___ SOURCE EXTRACT ___

Aug-03-19  jphamlore: Nakamura seems to be playing Alireza Firouzja quite a bit in online blitz matches. Nakamura is, I am sure completely by accident, becoming almost a substitute trainer for Firouzja, who may be the next triple-threat 2800+ at all three of classical, rapid, and blitz time controls in face-to-face play.
Aug-03-19  Atking: Afer his deceptive final at Riga spoiling a wonderful cup by an armagedon game just 3 days before Grand Ches Tour began in Paris I was afraid the French man does not play his best (Indeed he wasn't in Blitz part.) but he won it Congratulations!!
Premium Chessgames Member
  moronovich: Hello <Sokrates> !

___ DATA SUPPLIED ___

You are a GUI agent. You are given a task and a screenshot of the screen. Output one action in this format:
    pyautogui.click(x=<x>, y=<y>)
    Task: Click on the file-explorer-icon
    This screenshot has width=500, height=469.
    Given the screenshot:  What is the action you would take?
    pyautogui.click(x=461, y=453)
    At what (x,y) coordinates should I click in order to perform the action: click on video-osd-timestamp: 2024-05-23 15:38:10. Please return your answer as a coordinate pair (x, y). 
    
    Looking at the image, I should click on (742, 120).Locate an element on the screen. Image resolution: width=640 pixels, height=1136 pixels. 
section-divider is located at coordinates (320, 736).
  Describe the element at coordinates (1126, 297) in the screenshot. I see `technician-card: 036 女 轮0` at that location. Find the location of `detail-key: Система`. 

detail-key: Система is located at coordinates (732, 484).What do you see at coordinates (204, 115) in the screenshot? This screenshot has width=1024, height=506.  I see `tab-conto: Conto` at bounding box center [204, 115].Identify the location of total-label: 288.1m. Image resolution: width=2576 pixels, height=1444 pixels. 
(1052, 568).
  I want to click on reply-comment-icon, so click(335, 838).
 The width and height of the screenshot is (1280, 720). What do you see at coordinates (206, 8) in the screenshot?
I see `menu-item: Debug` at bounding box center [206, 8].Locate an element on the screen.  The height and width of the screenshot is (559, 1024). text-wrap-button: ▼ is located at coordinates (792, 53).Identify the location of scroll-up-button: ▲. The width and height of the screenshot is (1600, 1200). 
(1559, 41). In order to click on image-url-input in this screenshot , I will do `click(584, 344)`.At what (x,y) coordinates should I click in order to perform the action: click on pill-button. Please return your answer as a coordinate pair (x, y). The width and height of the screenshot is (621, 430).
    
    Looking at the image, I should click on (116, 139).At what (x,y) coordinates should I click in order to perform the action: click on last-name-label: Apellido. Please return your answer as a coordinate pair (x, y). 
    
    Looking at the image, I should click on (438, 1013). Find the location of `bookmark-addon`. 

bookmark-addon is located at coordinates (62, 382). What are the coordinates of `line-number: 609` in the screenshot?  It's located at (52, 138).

___

• **WHAT YOU WILL DO**:
A. Answer these questions about the chess forum comments:
(i) In what kind of matches does jphamlore say Nakamura has been playing Alireza Firouzja?
(ii) How many days before the event in Paris was the final at Riga, according to Atking?
(iii) Whom does moronovich greet?
B. Extend the chess forum comments with the text that comes after moronovich's greeting.

• **ANSWERS TO THIS EXERCISE**:
A.
(i) Online blitz matches.
(ii) 3 days.
(iii) Sokrates.

B.
Thank you,I am doing fine and enjoying the small trips in the local landscape with my wife,looking more beatifull than ever and at least more to my taste,than looking at a bunch of selfieaddicted tourists.Luckily I have visited so many countries and cultures when I was younger. And speaking of age.Gemzoe being around
80 and I 29-33 when we met.Even in his high age he played on a decent masterlevel which was quite impressive. He also made one of the most spectacular moves even seen,as during a rapid game,he was close to being in complete zugzwang,he lifted his rook on c4,made some hieroglyfian patterns and circles in the air for around 30-seconds.Wereupon he put his rook back to c4 ! A splendid solution and the game continued as if nothing has happened.Which actually was the case :) We all (many owls) laughed in a good way.
Distraugth as he ever was.And probably one of the best Danish talents ever.

And hey ,you drew the great Bent. Kudos!
Could imagine it was a boost to your game
and further endevaours on the 64 squares !?..
Same here about simuls.But I liked to give some myself.To my taste a nice mixture of fun and fight.

And how about your summer and vacation ? As far as I remember you took off for some weeks ago.

All the best fellow danese.

Premium Chessgames Member
  Sokrates: Greeting, <moronovic>,

A quick rectification, if I wasn't clear. Both draws (BL and Flohr) were in simuls, hence Gemze's games with the great 3.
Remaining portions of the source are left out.